I thought I would sterilise the water using a UV light. I'd already been informed about the myriad of bacteria that could possibly harm us and of course it's their cousins that make the water go off in the first place. So sterilising seemed the sensible thing to do and UV seemed the least intensive option. Finally I went in search of a UV supplier to be told by the first water treatment company I visited that a UV light does not work. It works a little, but not enough. Then I went to another water company and they said it works perfectly. Apparently they had installations where people were running river water through one of their units and it passed all the potable water tests. Obviously I would also need a filtration system which is a series of filters down to as little as one micron, which is very small. It was very confusing. All of this work to stop my water going 'off'. I even explored a reverse osmosis system. Now that's seriously high tech. It's also seriously energy intensive and expensive. Energy is an issue to me and we don't have an abundance of it being 'offgrid'.
I now fully understand the meaning of ‘finite’ so that option died a rapid death. Then of course there's the Hydrogen Peroxide option, which is a popular industry solution to a lot of bacterial problems. It would also entitle us to free hair bleach with every shampoo. It doesn't repair split ends though, so we dispensed with that option. In the end, I decided to speak to someone in the know.
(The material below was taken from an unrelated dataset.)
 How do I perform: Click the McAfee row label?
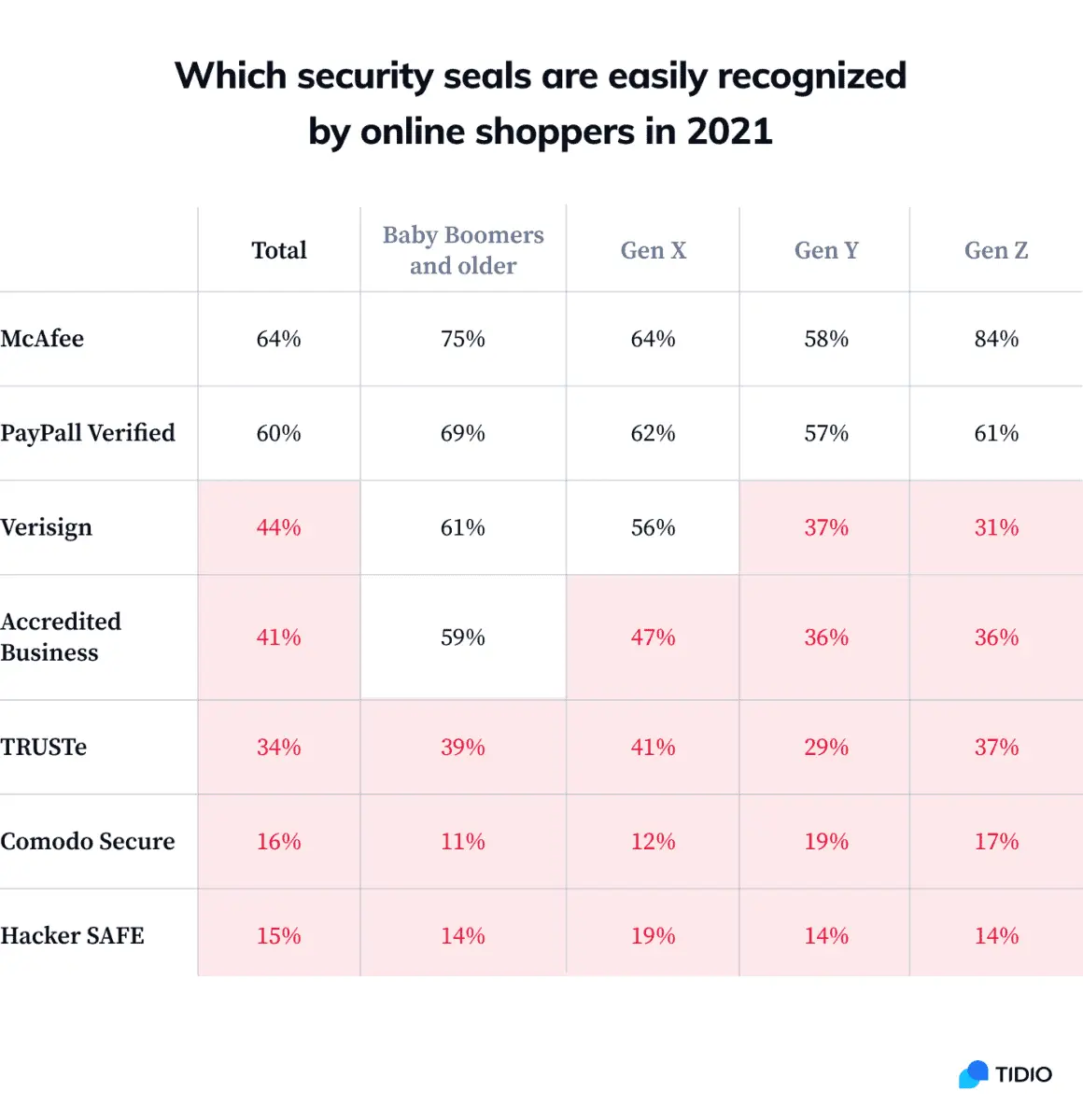tap(42, 339)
John, who works for me, lives in kaBokweni. He has a trickle of electricity and no water at all. He collected his water every morning from a filthy nearby stream and that's what they used to wash with. He'd take home five litres of water from time to time for drinking. However, he does have a solid house with a tin roof and we decided to install a rainwater harvesting system for him around 18 months ago. The tank was full throughout the rainy season and it almost carried him over the winter. In fact he was a few days away from making it through to the first rains the following summer. Since there was no-one else that harvests and stores rainwater in this neighbourhood, I asked him how 'off' his water was. Well it wasn't at all. He said it was crystal clear and tasted good throughout the year (despite the leaves that had fallen in his tank) and he confirmed that none of his family of five was suffering from any mysterious illness either. They all still had ten fingers and toes. His biggest problem was that all his neighbours wanted access to his water also.

Well that sealed it. I decided not to treat the water at all except for removing the visible bits from it. To do this, I put in a tiny pump that circulates the water through the smallest possible sand filter. All the harvested rainwater goes through this filter and every day for half an hour, it circulates the water in the storage tanks through the filter also. Obviously not all the water is filtered every day but it keeps it 'moving'. I don't know if this is too little or too much treatment, but in the end 'moving the water' is ultimately only a psychological cure to some psychological ailment that now exists my head insofar as storing water goes. If I've still got ten fingers and toes next year, then I'll know things are probably OK. If not, I'll have to make some changes.

Step three is getting off the food grid. Now that's a completely different ball game. All I know is that everything else will be easy in comparison so I'm not shredding my credit card just yet.